After the "purges," many disappointed sympathizers in Eritrea and abroad turned away from the government in Asmara, accusing it of having betrayed its own ideals. Afwerki, 71, remains at the head of the one-party regime. He is a stubborn autocrat who still thinks like a liberation fighter, at least according to one of the few advisers with access to the president. Afwerki lives in a simple house, where he conducts experiments in breeding crop plants. He is, the adviser says, feared by his subordinates.

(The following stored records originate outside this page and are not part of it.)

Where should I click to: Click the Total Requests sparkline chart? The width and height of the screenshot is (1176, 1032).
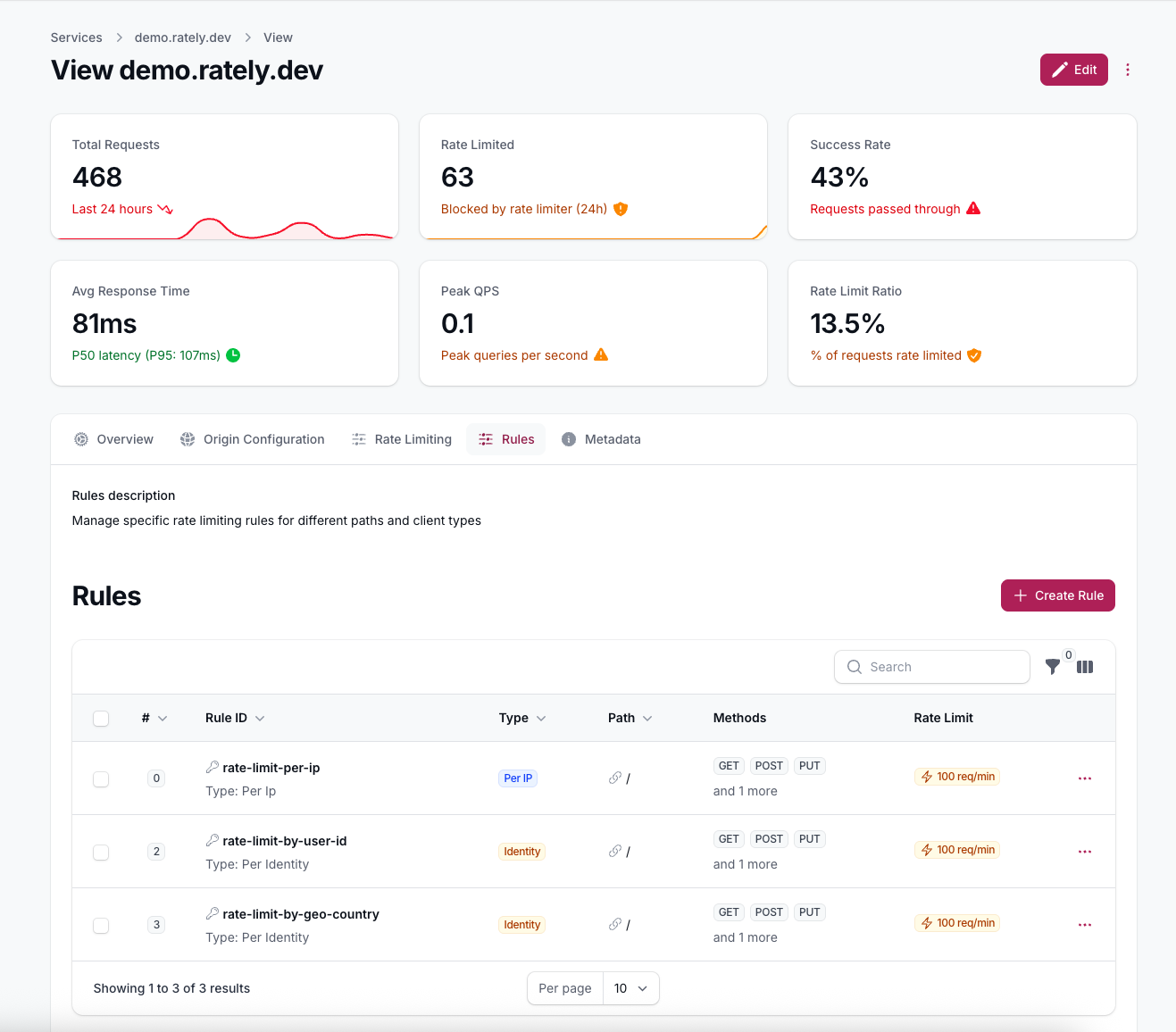pos(286,229)
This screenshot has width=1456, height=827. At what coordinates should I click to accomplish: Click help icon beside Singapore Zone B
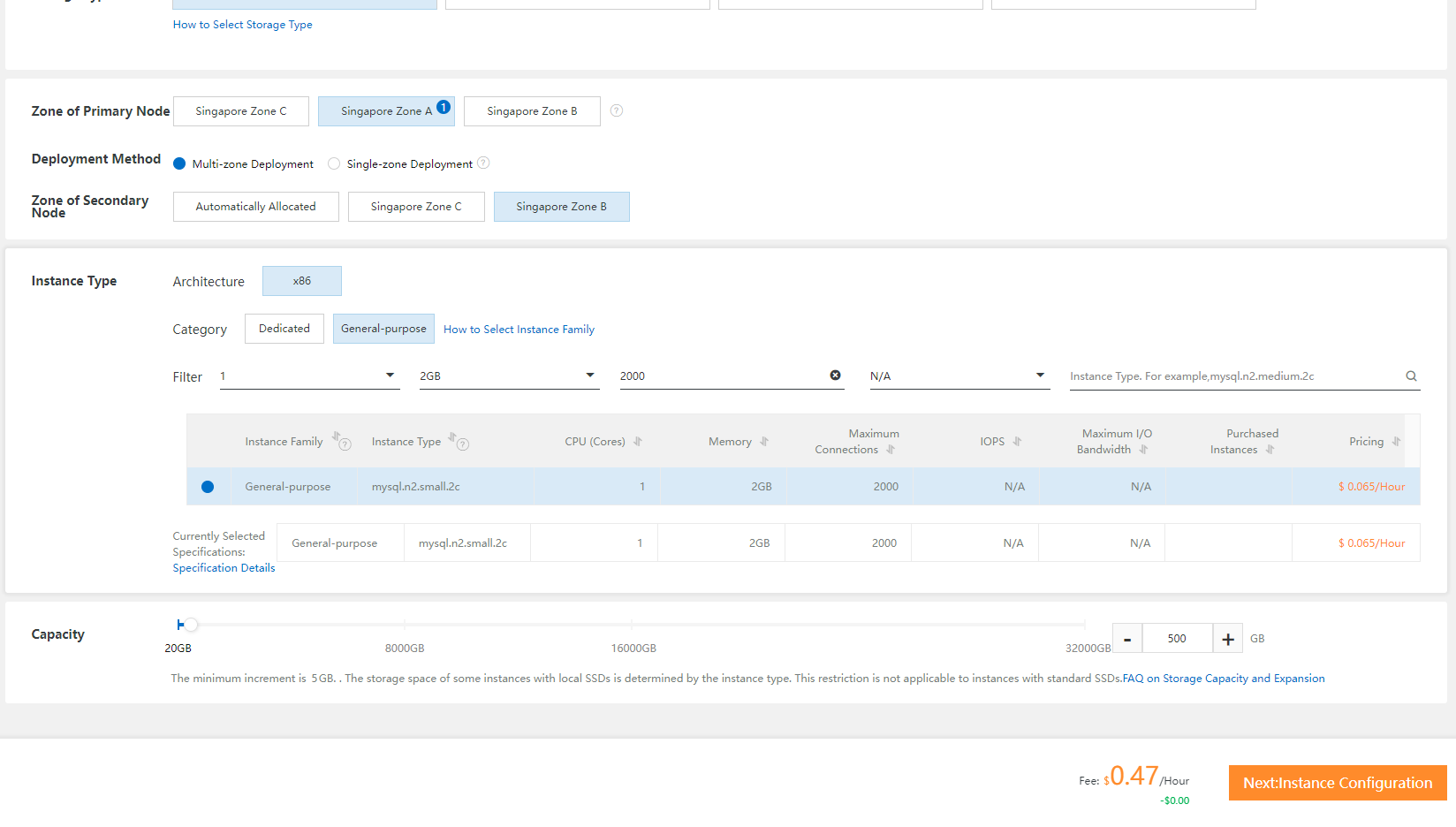pyautogui.click(x=617, y=110)
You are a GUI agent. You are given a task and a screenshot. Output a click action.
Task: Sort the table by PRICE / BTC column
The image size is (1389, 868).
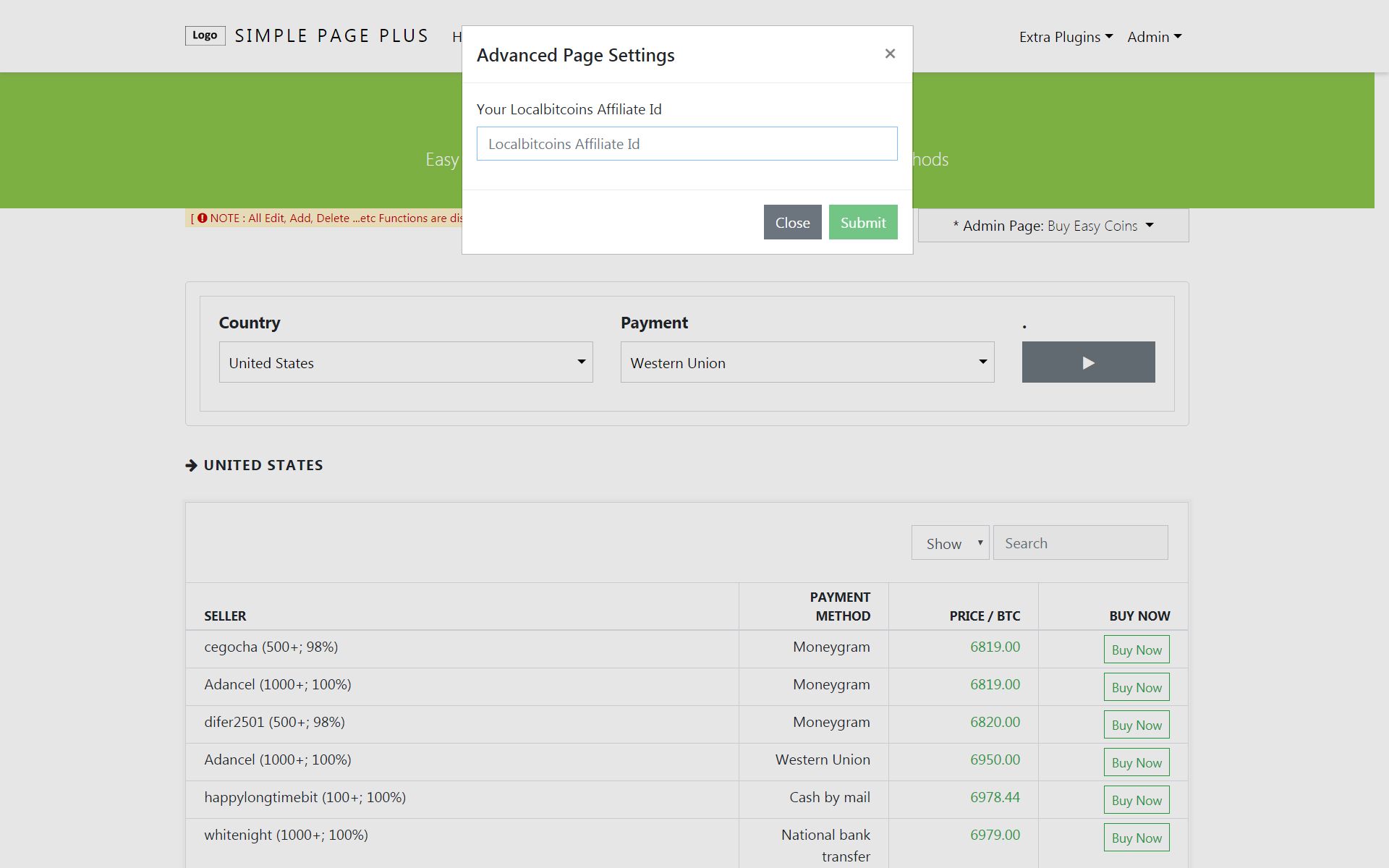coord(984,616)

Apparently Afwerki only understands the language of violence. During his combat years, he would reportedly head-butt fellow fighters who disagreed with him. There are many indications that the president suffers from "Gorbachev syndrome," worried that his power structure will collapse if he tries to reform it. "There is also a generational conflict. Our country is ruled by old men. There are no ministers under 65," says a businessman. "These gerontocrats suffer from paranoia and desperately cling to their failed utopia."

Foto: DER SPIEGEL

The article you are reading originally appeared in German in issue 44/2017 (October 27th, 2017) of DER SPIEGEL.

Eritrea is one of the world's poorest countries, a small agricultural nation on the Horn of Africa, isolated, at odds with its neighbors and lacking the support of its old allies. The regime only has good relations with China, Cuba and a few Arab countries, as well as with Canadian and Australian companies that mine mineral resources like potash, zinc and silver. The country's most important sources of hard currency are mining and the 2 percent "development tax" that overseas Eritreans must pay for their return remittances, amounting to about $1 billion a year.

'More Like Cuba'

The main problem is that the government knows nothing about modern economics, says the businessman. "It still emphasizes a state-controlled economy and suffocates all private initiative." But Eritrea has many young people with good ideas, and not everyone sees the military and work service as a burden.

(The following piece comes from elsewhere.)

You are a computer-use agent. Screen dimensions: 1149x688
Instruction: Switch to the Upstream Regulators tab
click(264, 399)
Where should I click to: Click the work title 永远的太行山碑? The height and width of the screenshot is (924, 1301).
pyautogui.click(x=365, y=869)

So is the government oppression not so bad, after all? "No, it definitely is not," says a diplomat who has lived in Asmara for years. "Total control of the population? Enslavement? I must have missed something." In an internal analysis SPIEGEL has obtained, EU ambassadors accuse the UN Human Rights Council of drawing an "imbalanced picture" of the situation. For instance, they argue, the UN report's authors provide no proof of when, where and by whom crimes were committed.

The ambassadors are by no means downplaying the conditions in Eritrea. They are sharply critical of human rights violations, the lack of transparency and the rule of law, and the security forces' immunity from prosecution. Nevertheless, they say, most of the people who leave the country are not politically persecuted, but leave because of their poor economic outlook and to avoid the indefinite military service. According to the EU envoys, these push factors are augmented by a pull factor: the extensive protection granted to Eritreans who have made it to Europe.

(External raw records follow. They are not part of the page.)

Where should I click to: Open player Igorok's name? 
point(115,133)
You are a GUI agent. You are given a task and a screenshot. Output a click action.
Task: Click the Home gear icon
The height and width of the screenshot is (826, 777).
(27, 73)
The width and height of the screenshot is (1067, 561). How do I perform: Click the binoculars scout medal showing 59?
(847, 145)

Between the lines of this assessment is a recommendation that will infuriate human rights activists: The general practice of accepting Eritreans is in urgent need of review. Switzerland has led the way since mid-2016. The country no longer grants Eritreans asylum if they cite their illegal departure from Eritrea as their only reason for fleeing the country.

Germany's Federal Office of Migration and Refugees faces a dilemma. On what should it base its future decisions? The only thing that can be said with certainty is that no one can assess the actual situation in the country. The government is loosening the reins, but its security agencies are still operating in an extralegal vacuum. Members of the opposition are persecuted, abused and locked up.

"But North Korea? What nonsense," says old Graciano, sitting in the bar as he does every day. "We are more like Cuba."